The X-Files: Fight the Future
Often I have been annoyed or disappointed by the series--
especially this past half season when there seemed to be a
certain element of... contempt? present-- a resentment-- as if
the storyteller was being constrained to tell the story differently
from the way his heart dictated it should be told, and the
resentment was being taken out on the characters-- and even
directed at me, the listener. It made me very uneasy. It gave
me the terrible feeling that the storyteller was going to do
something much worse than destroy the characters or not finish the
story: he was going to deliberately tell the story untruthfully.
Those last few episodes of season 5 did nothing to reassure me on this head,
certainly. They rang dreadfully false in my ears. Of course, the
fault could have been in the editing, production schedules being
particularly unforgiving-- still, there was that feeling,
and that's why I didn't rush out to see the movie. That, and the
barrage of money-grubbing hype that pretty much destroyed any
faith I had that any of us, on or off screen, would be treated
But, I liked the movie. From it's National Geographic prologue (I remember those issues vividly!) to it's requisite ending, I liked it. And, what was most strange, I had the distinct, and very gratifying, feeling that the movie liked me And that got me to wondering, Why?
Spurious science, specious logic, credulous characters, preposterous coincidences, these are the hallmarks of The X-Files-- and much lamented by the serious and sensible-- the real life Scullys-- amongst us. Shouldn't we find such elements an affont to our intelligence? Well, perhaps we should, but we don't. My favorite episodes are the ones where we are given no explanation whatsoever, scientific or otherwise. How did Mulder get out of that boxcar? How did Scully escape from the guys with the firestarters? We'll never know. And my favorite part of the movie is when Mulder falls right through the snow pack and into the back door of the Alien's Arctic Installation-- then he spots the empty transport capsule! In a place bigger than any secret government warehouse ever dreamed up, that's about as well lit as the theatre I'm sitting in as I watch him do it, viola! there it is; this must be the place! And it goes without saying, that, from this point on, finding, curing, and rescuing Scully-- never mind the rest of the world-- is a piece of cake. I love it. I absolutely love it.
Why do I love it? Why am I not insulted by the spurious- specious-credulous-preposterous-ness of it all? Because, even though it is the antithesis of sense and reason, and deplorably bad science to boot, it is also great Art. Because it is Storytelling at its best. Because it is clear to me that the artist telling this story, Chris Carter, loves not only his story and his characters, he also loves me, his listener. And that is a wonderous thing. It is the very essence and epitome of the Art of Storytelling. And it was achieved in this instance, in this movie. To listen to this story is to feel the love the storyteller feels, for the story and for the characters.
And the most pleasant part is this: the story isn't over, not by any means.

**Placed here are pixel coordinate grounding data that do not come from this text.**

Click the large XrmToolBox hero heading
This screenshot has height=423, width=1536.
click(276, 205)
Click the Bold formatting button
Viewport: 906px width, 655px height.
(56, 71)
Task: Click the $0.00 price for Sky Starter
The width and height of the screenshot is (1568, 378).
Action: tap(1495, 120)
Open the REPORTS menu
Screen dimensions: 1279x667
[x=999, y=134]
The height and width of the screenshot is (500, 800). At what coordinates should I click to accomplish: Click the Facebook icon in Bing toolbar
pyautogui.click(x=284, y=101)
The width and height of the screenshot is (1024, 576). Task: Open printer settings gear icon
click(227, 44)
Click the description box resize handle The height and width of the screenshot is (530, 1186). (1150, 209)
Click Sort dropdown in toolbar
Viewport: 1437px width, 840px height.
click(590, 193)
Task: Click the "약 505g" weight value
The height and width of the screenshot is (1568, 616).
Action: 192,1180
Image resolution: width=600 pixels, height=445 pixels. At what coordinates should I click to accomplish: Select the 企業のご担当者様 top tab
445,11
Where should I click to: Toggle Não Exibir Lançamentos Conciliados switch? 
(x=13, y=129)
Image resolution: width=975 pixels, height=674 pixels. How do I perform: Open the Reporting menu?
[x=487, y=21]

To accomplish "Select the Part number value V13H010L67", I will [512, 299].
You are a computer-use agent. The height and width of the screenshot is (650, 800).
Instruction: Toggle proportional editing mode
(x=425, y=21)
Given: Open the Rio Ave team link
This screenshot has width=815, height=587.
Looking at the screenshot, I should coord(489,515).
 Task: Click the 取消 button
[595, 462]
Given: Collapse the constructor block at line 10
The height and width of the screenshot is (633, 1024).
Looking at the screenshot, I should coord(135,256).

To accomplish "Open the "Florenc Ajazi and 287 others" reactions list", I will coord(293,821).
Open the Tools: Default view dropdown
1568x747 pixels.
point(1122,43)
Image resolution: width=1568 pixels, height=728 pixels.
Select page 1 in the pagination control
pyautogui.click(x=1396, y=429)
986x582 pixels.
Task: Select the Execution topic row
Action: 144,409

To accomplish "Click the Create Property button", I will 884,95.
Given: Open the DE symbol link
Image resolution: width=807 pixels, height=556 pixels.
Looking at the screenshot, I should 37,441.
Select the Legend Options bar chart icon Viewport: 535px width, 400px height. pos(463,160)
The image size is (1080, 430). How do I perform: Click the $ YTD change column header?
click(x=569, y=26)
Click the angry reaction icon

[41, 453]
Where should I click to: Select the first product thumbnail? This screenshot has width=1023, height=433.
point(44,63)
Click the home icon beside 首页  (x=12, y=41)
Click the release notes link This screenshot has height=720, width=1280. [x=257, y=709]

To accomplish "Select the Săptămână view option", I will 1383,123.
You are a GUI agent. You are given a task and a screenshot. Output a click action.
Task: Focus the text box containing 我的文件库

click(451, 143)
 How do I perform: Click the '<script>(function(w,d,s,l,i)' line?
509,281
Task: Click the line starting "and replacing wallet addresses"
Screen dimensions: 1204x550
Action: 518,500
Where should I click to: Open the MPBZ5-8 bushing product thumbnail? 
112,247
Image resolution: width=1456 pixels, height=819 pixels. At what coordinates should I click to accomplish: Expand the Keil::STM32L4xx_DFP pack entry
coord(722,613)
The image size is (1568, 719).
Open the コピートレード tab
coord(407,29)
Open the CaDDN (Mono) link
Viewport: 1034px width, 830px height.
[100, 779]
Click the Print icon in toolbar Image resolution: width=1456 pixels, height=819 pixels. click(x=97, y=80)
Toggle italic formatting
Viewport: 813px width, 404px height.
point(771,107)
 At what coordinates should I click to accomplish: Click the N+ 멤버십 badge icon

Unless Executive Producer Chris Carter decides to betray himself, his characters, and his audience, the story of Mulder and Scully is going to get even more interesting when they report back to work on The X-Files this fall.
What has been wrong, untrue, about the X-Files story on television is the relationship between Mulder and Scully. There's been a lot of rot talked about their relationship, though. Everyone-- their creator, their actors, their writers, their fans-- talks about what the relationship is, and what it isn't, and what it can't be, and what it couldn't possibly be, and what it shouldn't be. But no one-- no one-- has ever mentioned what it could be. And why not? Because answering that question requires both imagination and courage. Mulder and Scully have been effectively married for years. They haven't lived together, but their lives are bound up inextricably by their Purpose. "Divorce" now would devastate either or both of them. But, it will take imagination to go on, to allow these characters to find a new way of relating-- one that isn't trite or contrived or even "normal." And imagination and courage will be required to allow them to take the road less traveled, to follow them along it, even though it isn't clear where they're going. (Mr. Carter, can you imagine a relationship different from any you have ever known?)
Over the course of the series I have wanted Mulder and Scully to acknowledge their growing relationship, to explore it; however, I have also dreaded that happening. I dread tuning in one day to find one or the other character acting stupidly in the face of threat or danger just because they're in love.
People who are used to thinking rationally, people who are trained to suppress emotion and personal feelings when necessary, can continue to do so under direst pressure even when they are in love, even when the one they love is in danger. In fact, the capacity to rise above an emotional situation and handle it intellectually is an admirable quality, one we should all try to emulate. How better to say "I love you" than to keep your cool, and rescue your love from the bad guys quickly and efficiently?
Mulder and Scully are trained agents. They are independent and competent people. There's no reason to believe that love would change that for the worse. Love could only make the relationship much more interesting.
I liked the movie. It was a pleasnat surprise. I hope I feel the same about the series next season.